While they rarely crossed paths in recent years, Martin called Trickle “part of the influence that helped mold the people and racers that we were.”
Wallace, meanwhile, recalled the Wisconsin native visiting him in his North Carolina shop just a week prior to his death, giving no indication of the tragedy to come.
“He was his usual self,” said Wallace, “laughing, cracking jokes and telling me what I should be doing with my dirt cars. I knew he’d been in pain, and the doctors couldn’t seem to figure out why. But I never thought it would come to this.”
Trickle’s younger brother told ESPN.com last week that it was the pain that drove Trickle to suicide. The day before his death, Trickle had undergone the latest in a lengthy series of tests at Duke University Medical Center, hoping to determine the cause of the severe chest pain he had battled for months.
"He told me, 'I don't know how much longer I can put up with this,'" said Chuck Trickle. “They were going to put something in him to help with the pain. It was a five-step process (but) I don't know how far along he was. He must have just decided the pain was too high, because he would have never done it for any other reason."
Trickle ran his final NASCAR race in 2002 and returned to his short-track roots for a time, before cardiac issues and hip replacement surgery forced him from the cockpit for good. He mourned the loss of his granddaughter, Nicole Ann Bowman, in a highway crash in 2001, burying her in the same cemetery where he would ultimately take his own life.

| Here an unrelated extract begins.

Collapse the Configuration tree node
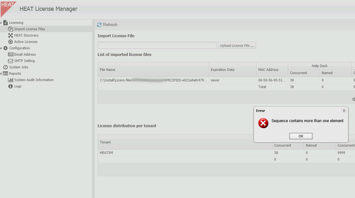This screenshot has width=355, height=198. pyautogui.click(x=1, y=48)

"I'm confused and broken-hearted about what happened," said Martin, recalling the times hebattled Trickle night after night on tracks around the Midwest. One evening – Martin believes it to be 1977-- the promoter of Golden Sands Speedway in Wisconsin Rapids, Wis., offered a $100 bonus to anyone who could break the existing track record. The 18-year old Arkansas hot shot smashed the mark en route to the provisional pole, and as qualifying wound down, began planning ways to spend the extra cash.
Suddenly, an open trailer rolled into the pit area, with a racecar idling on the back. A crewman leapt from the trailer and dropped the ramps, allowing Trickle to drive the car directly onto the race track, without benefit of a single practice lap.
Trickle knocked Martin off the pole with a new track record of his own that night, then schooled the youngster again with a bit of vintage short-track advice.
"He got on to me for breaking the record by too much,” laughed Martin. “He said we were only supposed to break it a little at a time, so we could collect the $100 every week!
“Dick lived on his terms, and he died on his terms” said former championship-winning crew chief Ray Evernham. “That's the only sense I can make of what happened."
“I wish I had known he was in pain,” echoed Wallace. “Maybe I could have talked to him and reminded him how much he meant to all of us. Maybe it would have helped. Maybe it would have made a difference.
“I just never knew. I guess none of us did.”